→ Records from a data collection:
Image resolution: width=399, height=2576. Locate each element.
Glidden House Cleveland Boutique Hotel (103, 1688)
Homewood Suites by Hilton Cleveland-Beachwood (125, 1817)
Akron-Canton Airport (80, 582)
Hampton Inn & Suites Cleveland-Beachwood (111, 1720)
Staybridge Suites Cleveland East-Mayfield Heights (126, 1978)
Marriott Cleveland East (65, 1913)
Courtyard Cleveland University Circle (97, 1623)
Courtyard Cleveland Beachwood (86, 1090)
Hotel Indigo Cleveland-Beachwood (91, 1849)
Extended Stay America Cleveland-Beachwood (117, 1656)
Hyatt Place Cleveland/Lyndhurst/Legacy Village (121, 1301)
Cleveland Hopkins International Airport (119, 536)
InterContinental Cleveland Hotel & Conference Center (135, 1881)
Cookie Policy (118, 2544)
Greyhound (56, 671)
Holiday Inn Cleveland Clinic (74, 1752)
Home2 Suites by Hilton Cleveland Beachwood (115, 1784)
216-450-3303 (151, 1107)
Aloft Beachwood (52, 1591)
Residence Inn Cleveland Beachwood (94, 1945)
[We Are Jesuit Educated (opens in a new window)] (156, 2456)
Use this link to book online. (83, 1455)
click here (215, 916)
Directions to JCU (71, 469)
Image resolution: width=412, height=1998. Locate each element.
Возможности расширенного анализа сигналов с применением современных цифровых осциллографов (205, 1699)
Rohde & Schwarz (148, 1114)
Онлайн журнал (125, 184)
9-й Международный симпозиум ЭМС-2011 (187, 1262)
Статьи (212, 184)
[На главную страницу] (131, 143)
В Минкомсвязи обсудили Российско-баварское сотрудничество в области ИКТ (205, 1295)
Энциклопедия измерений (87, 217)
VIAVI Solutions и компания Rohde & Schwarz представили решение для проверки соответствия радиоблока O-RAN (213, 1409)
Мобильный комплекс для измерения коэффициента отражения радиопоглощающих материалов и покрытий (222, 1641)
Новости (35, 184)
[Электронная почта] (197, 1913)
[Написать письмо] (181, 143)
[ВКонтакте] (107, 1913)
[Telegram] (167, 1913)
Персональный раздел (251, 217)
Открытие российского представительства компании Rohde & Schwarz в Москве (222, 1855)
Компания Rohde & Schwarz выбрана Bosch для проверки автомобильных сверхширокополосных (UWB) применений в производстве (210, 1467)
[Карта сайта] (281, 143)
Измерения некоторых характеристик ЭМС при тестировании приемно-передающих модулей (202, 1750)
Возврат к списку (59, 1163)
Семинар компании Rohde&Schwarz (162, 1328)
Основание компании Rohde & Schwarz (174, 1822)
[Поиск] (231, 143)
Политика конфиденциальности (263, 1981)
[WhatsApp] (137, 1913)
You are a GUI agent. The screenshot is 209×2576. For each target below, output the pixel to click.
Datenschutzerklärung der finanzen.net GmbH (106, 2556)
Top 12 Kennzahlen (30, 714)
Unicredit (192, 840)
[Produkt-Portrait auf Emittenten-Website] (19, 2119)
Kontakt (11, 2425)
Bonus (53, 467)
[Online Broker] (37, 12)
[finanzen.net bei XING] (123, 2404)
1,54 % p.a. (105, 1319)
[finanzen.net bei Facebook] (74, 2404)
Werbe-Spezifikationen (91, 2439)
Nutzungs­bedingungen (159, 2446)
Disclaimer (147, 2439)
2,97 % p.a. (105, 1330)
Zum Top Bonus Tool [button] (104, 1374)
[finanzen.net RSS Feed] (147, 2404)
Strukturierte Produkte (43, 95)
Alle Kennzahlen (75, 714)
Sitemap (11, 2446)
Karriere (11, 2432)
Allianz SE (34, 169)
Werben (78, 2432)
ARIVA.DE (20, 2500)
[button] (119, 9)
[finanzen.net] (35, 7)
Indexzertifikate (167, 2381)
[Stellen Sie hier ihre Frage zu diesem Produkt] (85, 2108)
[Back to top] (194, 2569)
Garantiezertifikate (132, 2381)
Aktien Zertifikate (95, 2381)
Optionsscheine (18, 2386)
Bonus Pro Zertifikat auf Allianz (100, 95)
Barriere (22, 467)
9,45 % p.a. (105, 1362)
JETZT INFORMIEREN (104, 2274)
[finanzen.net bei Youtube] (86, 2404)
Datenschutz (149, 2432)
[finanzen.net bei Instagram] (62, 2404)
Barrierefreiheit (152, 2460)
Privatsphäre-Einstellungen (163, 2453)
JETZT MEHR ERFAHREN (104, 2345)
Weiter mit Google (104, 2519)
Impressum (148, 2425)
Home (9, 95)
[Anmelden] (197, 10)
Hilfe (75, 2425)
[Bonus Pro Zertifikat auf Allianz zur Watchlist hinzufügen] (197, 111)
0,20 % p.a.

→ WHAT YOU SHOULD DO: Search the lines above for the string "Rohde" and copy each line that has it.

→ TASK RESPONSE:
Rohde & Schwarz (148, 1114)
VIAVI Solutions и компания Rohde & Schwarz представили решение для проверки соответствия радиоблока O-RAN (213, 1409)
Открытие российского представительства компании Rohde & Schwarz в Москве (222, 1855)
Компания Rohde & Schwarz выбрана Bosch для проверки автомобильных сверхширокополосных (UWB) применений в производстве (210, 1467)
Семинар компании Rohde&Schwarz (162, 1328)
Основание компании Rohde & Schwarz (174, 1822)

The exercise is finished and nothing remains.